In my practice, owners of pets with arthritis are instructed to administer
and NSAID only if the pet is having a particularly uncomfortable day. Otherwise,
long term analgesia is afforded by joint supplements containing glucosamine,
chondroitin, and similar nutraceuticals.
Acute reactions to NSAIDS are most commonly reported as severe hepatopathies
in Labrador retrievers. To date, only carprofen has caused this reaction and
should not be used in Labrador retrievers (I also avoid it in golden retrievers.)
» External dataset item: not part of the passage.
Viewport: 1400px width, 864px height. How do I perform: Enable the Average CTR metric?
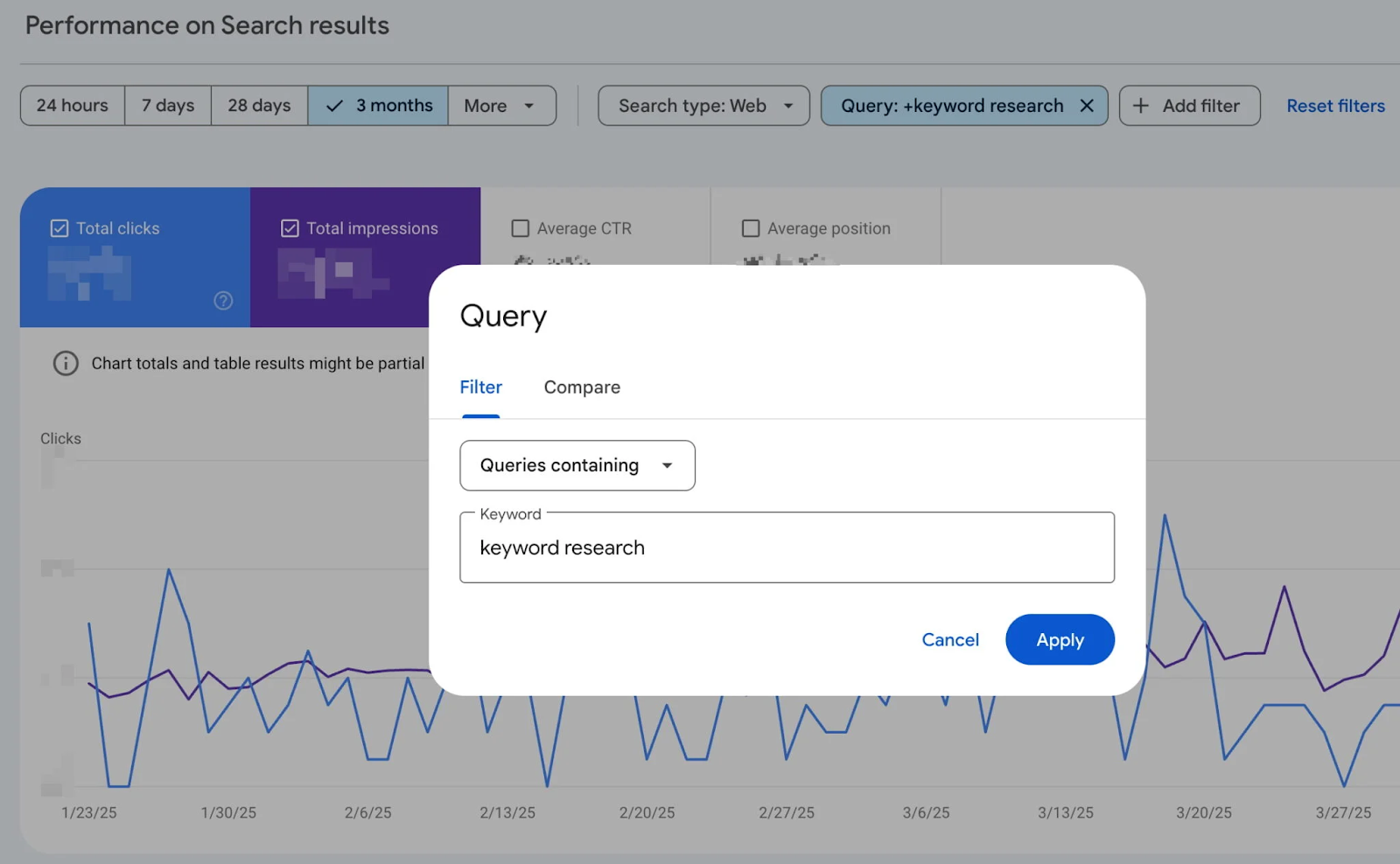520,227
Chronic administration of NSAIDS is most often associated with the side
effects seen in Pele. According to the instructions that come with Rimadyl,
other side effects that may appear include liver disease, immune diseases
(anemia, low platelet count, skin diseases,) neurologic signs (seizures,
paralysis, unsteadiness,) behavioral problems (hyperactivity, aggression,
depression, or sedation,) and even death.
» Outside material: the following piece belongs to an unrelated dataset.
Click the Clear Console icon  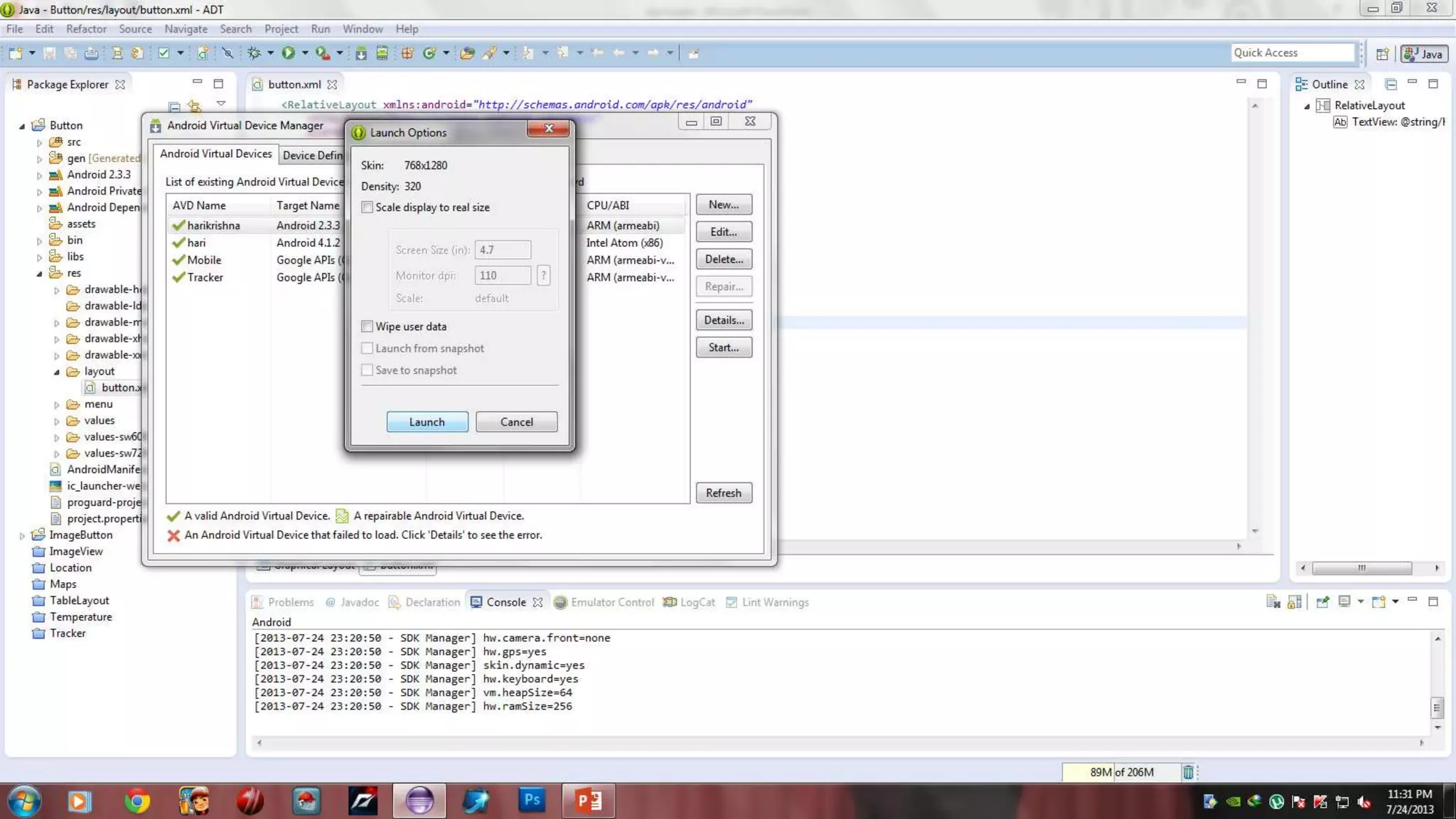point(1273,602)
Additionally, according to Pfizer:
Approximately 70% of possible adverse drug events have been in older dogs
(many of these older pets have preexisting disease, underlying milk dehydration,
or are taking multiple medications that predispose to renal or gastrointestinal
side effects.)
Patient evaluation including physical examination and appropriate diagnostics
is prudent before prescribing any medications.
When any medication is prescribed, owners should be informed of potential
drug-related side effects and signs of drug tolerance.
Even the newer COX-2 inhibiting NSAIDS can have similar side effects. ,
According to the package insert from CelebrexR, a new non-steroidal medication
made by Pfizer and Searle for people, "Serious GI toxicity such as bleeding,
ulceration, and perforation of the stomach, small intestine or large intestine,
can occur at any time, with our without warning symptoms, inpatients treated
with NSAIDS. Only 1/5 (20%) of patients who develop a serious upper GI adverse
event on NSAID therapy is symptomatic. Upper GI ulcers...appear to occur
in approximately 1% of patients treated for 3-6 months, and in about 2-4
of patients treated for one year."
If people or pets must receive NSAIDS on a regular basis for analgesia,
it is imperative to use pre-treatment laboratory analysis to make sure liver
and kidney function are stable. Frequent monitoring with blood and urine testing
allow early diagnosis and treatment of side effects. People and pet owners
should be told to watch for clinical signs of side effects so that medical
help is received as soon as possible. Unfortunately, many doctors and veterinarians
do not heed these warnings. According to a report in the 1999 New England
Journal of Medicine, NSAIDS were the 15th leading cause of death in people
in the US. Reporting of adverse drug reactions in pets is rarely done by
veterinarians or pet owners, so finding information on NSAID reactions is
difficult. Based upon my experience and that of many integrative veterinarians,
reactions to medicines including antibiotics, corticosteroids, and NSAIDS
seem to be at least as common in pets as in people. Using NSAIDS wisely,
which implies their use on an as-needed basis, and relying instead on a natural
joint supplement for chronic therapy, is the safest approach to treating
arthritis in people and pets.
The above information is simply informational. It's intent is not
to replace the advice of a veterinarian nor to assist you in making a diagnosis
of your pet. Please consult with your own veterinarian for confirmation of
any diagnosis. Your pets life may depend on it.